ENTRIES PROVIDED ▸
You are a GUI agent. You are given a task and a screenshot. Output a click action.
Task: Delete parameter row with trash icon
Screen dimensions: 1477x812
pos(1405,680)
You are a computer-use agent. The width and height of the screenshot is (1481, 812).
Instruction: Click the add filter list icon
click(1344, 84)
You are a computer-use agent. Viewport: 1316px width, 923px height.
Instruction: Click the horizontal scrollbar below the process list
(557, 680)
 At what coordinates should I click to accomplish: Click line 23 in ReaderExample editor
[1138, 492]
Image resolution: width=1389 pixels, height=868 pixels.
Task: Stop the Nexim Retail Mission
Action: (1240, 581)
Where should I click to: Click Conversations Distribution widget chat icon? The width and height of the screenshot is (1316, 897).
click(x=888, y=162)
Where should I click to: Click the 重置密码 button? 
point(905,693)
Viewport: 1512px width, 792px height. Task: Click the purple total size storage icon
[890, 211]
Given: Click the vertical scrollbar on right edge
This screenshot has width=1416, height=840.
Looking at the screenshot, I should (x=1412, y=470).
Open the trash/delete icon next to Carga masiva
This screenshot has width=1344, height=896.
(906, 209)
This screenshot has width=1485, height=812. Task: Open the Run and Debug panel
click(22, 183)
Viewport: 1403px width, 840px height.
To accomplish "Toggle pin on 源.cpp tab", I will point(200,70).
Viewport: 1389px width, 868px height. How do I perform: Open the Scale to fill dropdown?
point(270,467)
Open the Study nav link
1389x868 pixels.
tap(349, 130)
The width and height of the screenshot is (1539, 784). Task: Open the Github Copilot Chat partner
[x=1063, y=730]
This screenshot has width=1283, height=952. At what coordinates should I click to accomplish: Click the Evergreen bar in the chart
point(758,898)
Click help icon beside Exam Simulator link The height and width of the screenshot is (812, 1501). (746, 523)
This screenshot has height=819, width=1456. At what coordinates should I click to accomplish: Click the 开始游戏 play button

PROBLEM TO SOLVE ▸ Work out how many lines in the data hold the word "agent"; reply with the number alone.

RESPONSE TO THE TASK ▸ 3